Ms Power confirmed yesterday she will be running in the next election in the Dublin Bay North constituency after months of speculation following her shock decision to quit Fianna Fáil.
She now joins the ticket in an already highly competitive new five-seat constituency.
Fine Gael is running three candidates, with Jobs Minister Richard Bruton joined by councillor Naoise Ó Muirí and Stephanie Regan.
The other sitting TDs contesting are Labour Party junior minister Aodhán Ó Ríordáin, Independent Tommy Broughan and Finian McGrath and Renua's Terence Flanagan.
Sinn Féin councillors Micheál MacDonncha and Denise Mitchell are strongly in contention.
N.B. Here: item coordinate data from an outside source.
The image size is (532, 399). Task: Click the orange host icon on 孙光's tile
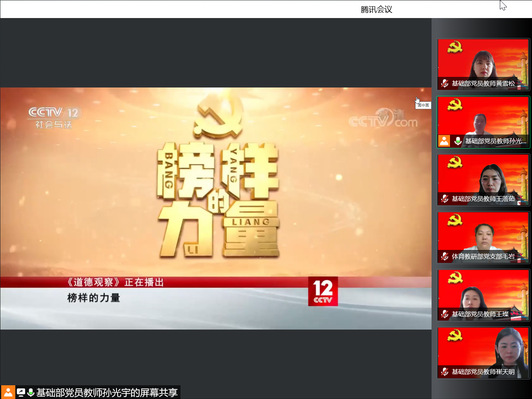pyautogui.click(x=444, y=141)
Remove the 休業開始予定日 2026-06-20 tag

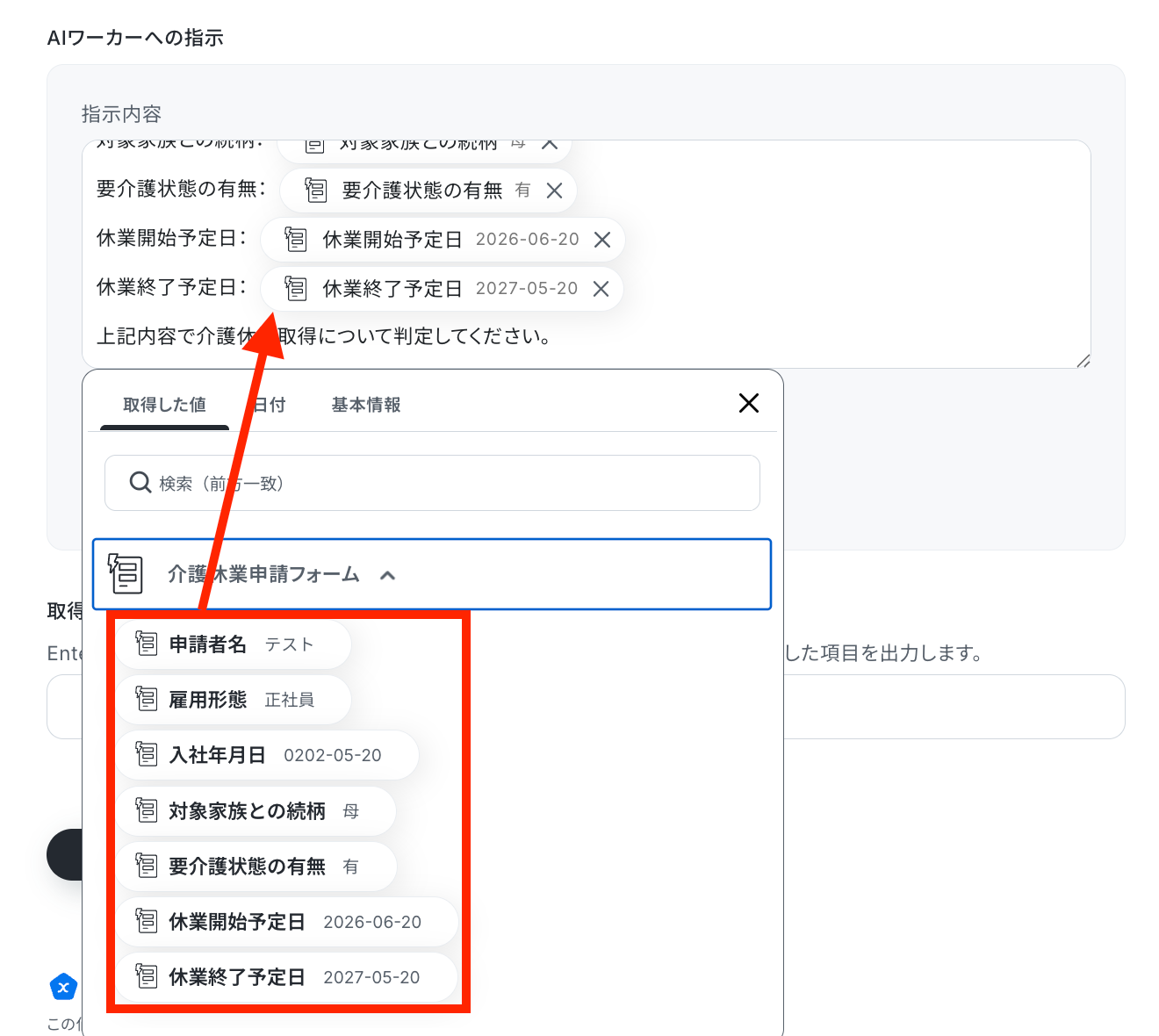[x=602, y=240]
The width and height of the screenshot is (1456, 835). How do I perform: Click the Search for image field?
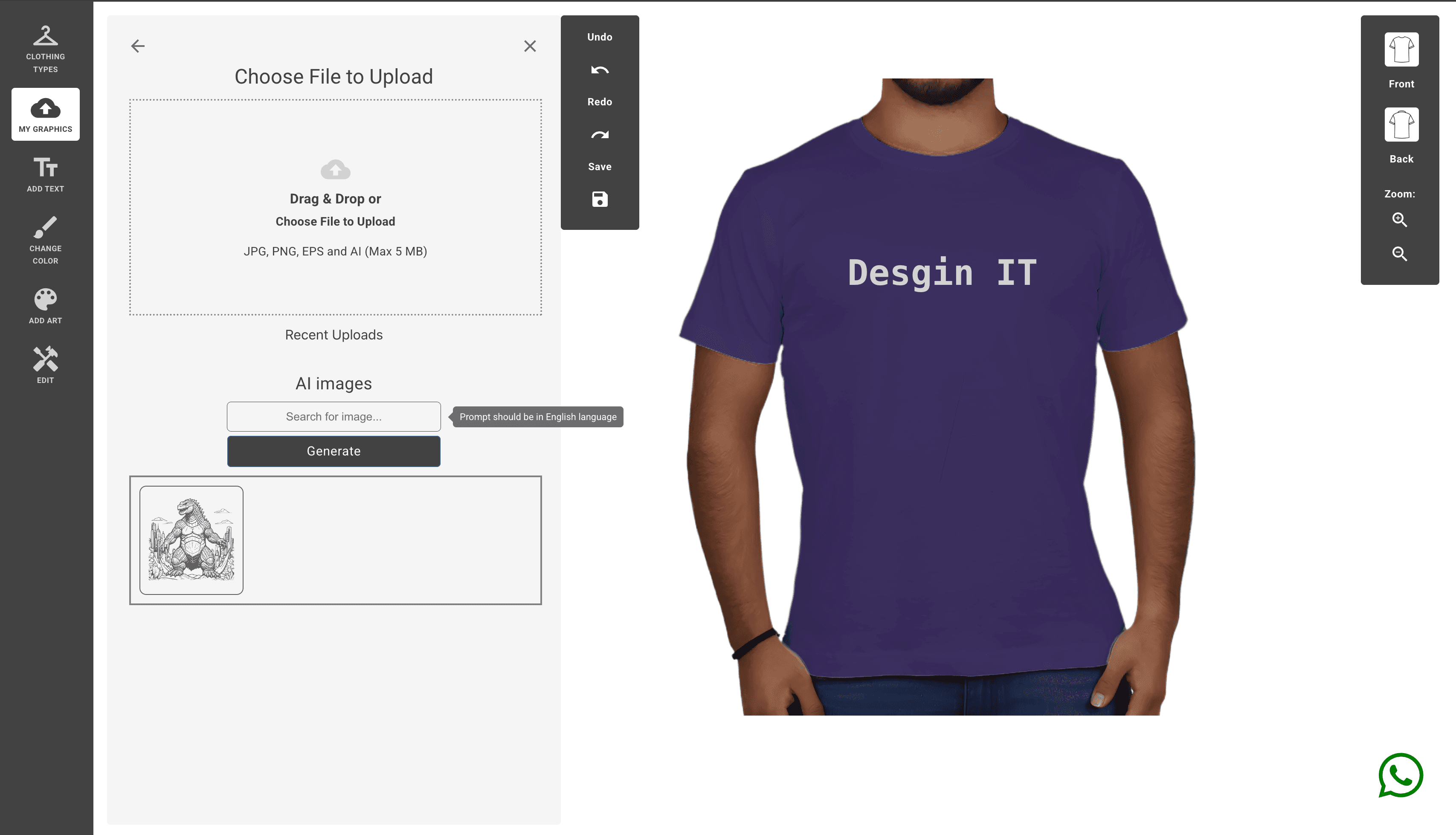333,416
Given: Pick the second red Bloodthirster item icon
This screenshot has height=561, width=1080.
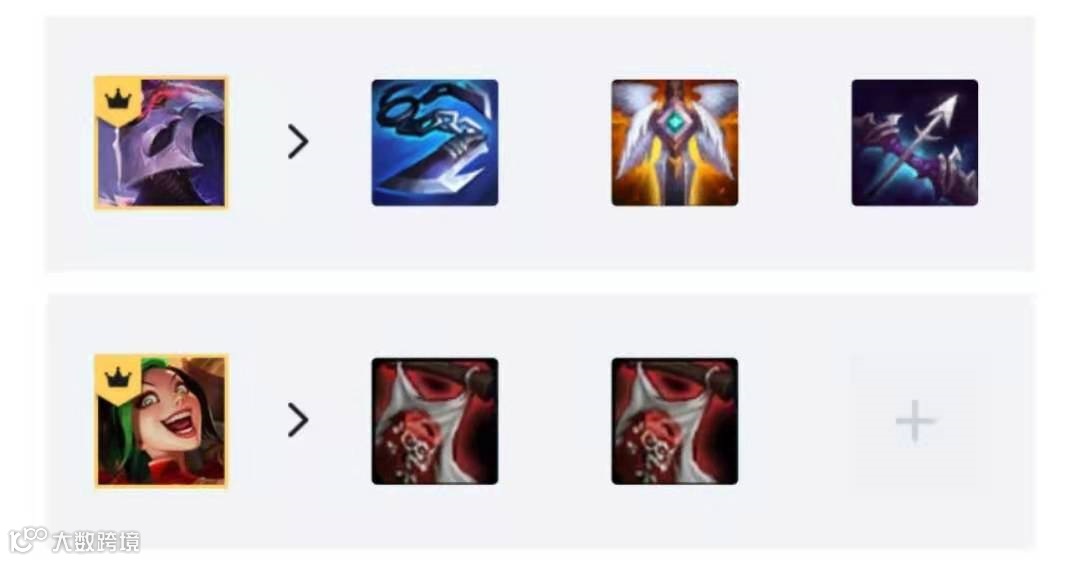Looking at the screenshot, I should [674, 421].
Fianna Fáil is running councillor Deirdre Heney. But speculation is mounting the party will add Sean Haughey to the ticket after he lost the selection convention to Ms Heney.
The decision to run two candidates could split the Fianna Fáil vote. However, party officials yesterday insisted no decision has been made.
The new constituency came from the mergers of the traditional Dublin North-East and Dublin North-Central.
Speaking to the Irish Independent, Ms Power said she retained the majority of her election team after she quit Fianna Fáil, claiming the party had failed to throw its full support behind the same-sex marriage referendum.
"I know a lot of my support base has been incredibly loyal since I left Fianna Fáil," she said.
"I have been getting constant messages from people who say they agree with my decision and that they will continue to support me."
Sources said around 55 members based in Ms Power's constituency quit Fianna Fáil after her departure.
Ms Power said she did not want her campaign to focus on her fallout with the Fianna Fáil leadership.
Apart from Sinn Féin, she said she would not rule out supporting future governments if they were focused on introducing social justice policies.